At first Seoul feared that North Korean agents had infiltrated the South, but officials eventually concluded that the holes had been made by a South Korean civilian defecting to the North.

This is not the first time South Korea has deployed robots to help its defensive capabilities. Two rifle-equipped robots were reportedly deployed with South Korean troops in Iraq.

Seoul Considers Armed Robots along DMZ
Joo Sang-min / Korea Herald

SEOUL (April 10, 2005) — The Defense Ministry plans to deploy robots with combat capability along the heavily fortified inter-Korean border as part of revamped security measures to deter North Korean infiltration.

Other measures include installing electronic warning systems and computerized surveillance cameras, including remotely monitored battlefield sensor systems and closed circuit televisions, along the 253-kilometer border in stages by 2011.

“We are considering ways to properly and actively take advantage of state-of-the-art technologies,” ministry spokesman Brig. Gen. Shin Hyun-don told reporters. “In the mid- and long-term perspective, the ministry will set up the infrastructure for a technology-based security posture instead of a personnel-based system.”

The ministry expects it will cost about 20 billion won to set up 250 robots every 1 kilometer along the border. Hundreds of thousands of combat troops are deployed along the border by both Koreas, which remain technically at war since the 1950-53 Korean War ended with an armistice, not a peace treaty.

The measures were planned at the instruction of Defense Minister Yoon Kwang-ung, who believes the robots can enable troops to focus more on combat training.

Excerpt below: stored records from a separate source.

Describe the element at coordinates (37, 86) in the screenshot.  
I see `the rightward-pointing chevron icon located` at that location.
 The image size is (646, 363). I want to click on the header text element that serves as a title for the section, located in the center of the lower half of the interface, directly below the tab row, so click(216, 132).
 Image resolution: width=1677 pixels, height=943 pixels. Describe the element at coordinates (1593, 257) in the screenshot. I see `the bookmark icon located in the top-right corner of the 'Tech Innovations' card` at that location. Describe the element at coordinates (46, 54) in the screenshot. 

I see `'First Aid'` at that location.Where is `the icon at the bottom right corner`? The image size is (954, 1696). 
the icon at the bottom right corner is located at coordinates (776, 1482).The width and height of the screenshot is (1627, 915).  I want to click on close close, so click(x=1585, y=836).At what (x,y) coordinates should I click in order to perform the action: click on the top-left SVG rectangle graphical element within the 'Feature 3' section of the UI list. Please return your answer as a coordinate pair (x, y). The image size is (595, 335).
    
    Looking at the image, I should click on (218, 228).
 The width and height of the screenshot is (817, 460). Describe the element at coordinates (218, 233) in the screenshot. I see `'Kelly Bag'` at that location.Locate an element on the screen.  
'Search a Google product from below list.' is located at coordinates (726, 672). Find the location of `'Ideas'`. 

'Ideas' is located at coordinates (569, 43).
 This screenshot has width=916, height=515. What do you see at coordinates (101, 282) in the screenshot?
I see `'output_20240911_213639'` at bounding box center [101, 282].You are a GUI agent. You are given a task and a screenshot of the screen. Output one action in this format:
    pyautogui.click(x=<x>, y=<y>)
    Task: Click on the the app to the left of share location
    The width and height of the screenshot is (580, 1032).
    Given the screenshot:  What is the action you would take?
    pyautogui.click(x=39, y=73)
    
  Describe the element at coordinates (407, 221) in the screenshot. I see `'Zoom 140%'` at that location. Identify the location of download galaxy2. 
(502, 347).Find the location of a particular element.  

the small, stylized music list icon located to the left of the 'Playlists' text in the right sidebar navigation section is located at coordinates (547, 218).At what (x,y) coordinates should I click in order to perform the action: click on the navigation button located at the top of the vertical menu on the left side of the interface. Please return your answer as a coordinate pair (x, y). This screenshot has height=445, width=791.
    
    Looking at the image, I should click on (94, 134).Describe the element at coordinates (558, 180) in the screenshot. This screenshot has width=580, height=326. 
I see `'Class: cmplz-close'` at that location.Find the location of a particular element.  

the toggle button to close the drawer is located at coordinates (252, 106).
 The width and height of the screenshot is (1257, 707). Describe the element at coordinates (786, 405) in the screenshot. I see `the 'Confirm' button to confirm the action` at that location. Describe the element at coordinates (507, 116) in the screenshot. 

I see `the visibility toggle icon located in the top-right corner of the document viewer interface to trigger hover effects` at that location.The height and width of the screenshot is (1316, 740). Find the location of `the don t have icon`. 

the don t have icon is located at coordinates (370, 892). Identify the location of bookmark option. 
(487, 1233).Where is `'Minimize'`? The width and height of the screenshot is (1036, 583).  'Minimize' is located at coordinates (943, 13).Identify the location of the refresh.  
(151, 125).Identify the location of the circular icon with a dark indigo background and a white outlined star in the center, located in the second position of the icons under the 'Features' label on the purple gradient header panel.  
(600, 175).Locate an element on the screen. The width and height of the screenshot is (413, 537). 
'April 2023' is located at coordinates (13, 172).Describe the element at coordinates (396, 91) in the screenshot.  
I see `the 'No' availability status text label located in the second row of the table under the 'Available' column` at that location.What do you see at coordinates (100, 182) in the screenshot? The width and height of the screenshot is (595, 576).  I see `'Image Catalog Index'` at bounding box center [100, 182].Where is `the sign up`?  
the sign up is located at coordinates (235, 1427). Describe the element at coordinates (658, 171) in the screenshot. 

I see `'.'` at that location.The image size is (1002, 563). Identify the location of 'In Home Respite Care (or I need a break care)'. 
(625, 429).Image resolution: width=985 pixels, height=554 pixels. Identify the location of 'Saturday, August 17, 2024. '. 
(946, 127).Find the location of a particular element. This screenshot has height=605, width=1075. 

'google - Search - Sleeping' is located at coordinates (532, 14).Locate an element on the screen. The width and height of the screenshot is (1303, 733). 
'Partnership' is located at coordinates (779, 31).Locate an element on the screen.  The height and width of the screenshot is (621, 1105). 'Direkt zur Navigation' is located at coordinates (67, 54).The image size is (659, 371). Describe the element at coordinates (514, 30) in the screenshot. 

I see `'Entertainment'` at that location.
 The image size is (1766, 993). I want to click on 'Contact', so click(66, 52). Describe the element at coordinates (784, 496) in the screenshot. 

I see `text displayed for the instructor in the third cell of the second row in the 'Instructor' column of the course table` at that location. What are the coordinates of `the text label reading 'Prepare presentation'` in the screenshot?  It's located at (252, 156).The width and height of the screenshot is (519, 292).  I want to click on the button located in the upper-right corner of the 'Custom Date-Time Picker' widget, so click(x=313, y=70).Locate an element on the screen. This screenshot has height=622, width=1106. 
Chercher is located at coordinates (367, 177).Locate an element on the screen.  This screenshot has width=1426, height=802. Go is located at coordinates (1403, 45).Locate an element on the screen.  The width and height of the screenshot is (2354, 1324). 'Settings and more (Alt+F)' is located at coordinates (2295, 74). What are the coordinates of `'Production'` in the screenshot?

Robots with weapons mounted on their frames are each expected to be able to observe from 2 and 1 kilometers during the day and night, respectively, and will have the capability to record voices and take pictures in a 180-degree circle.

“The ministry is considering robots which could detect, trace and hit targets automatically or be controlled remotely by operators,” said Col. Shin Byung-chul of the ministry public affairs office. Required operational capabilities will be determined this year, Shin said.

Yoon said the ability to shoot at targets is a matter which needs to be discussed and worked out very carefully.

South Korean troops deployed in the northern Iraqi city of Irbil used two aegis robots mounted with rifles between November 2004 and February 2005 for surveillance, along with mine-detonating robots.

The United States has deployed Talon robots since 2000 to defuse roadside bombs in Iraq. It has also been converting the robots to carry and use guns under its SWORDS project (Special Weapons Observation Reconnaissance Detection Systems). The robots were tested with larger .50 caliber machine guns as well as rocket and grenade launchers.

The ministry here said it plans to equip its frontline guard posts with automatic alarm and surveillance systems by June 2006. It will also increase thermal detectors, or TOD, aimed at detecting moving objects with thermal characteristics. Elevated outposts, additional searchlights and rewired fences will also be part of short-term security plans.

The envisioned computerized system came about after mysterious holes were cut in three layers of wire fences in southern boundary border fences in October. The ministry said the holes were cut by an unidentified South Korean civilian defecting to the North.

Currently, the border is protected by two-member patrols from guard posts located every 400 meters along the border fences. The teams change their positions about every 90 minutes.

Some of the fences have rocks stuck into gaps, so that if the fence is bumped they will be dislodged and show possible intrusion. But there are no electric fences, nor electronic sensors and surveillance cameras. The ministry will discuss with defense-related research and operational commanders how to develop the new programs and will earmark budget funds for the programs in 2006.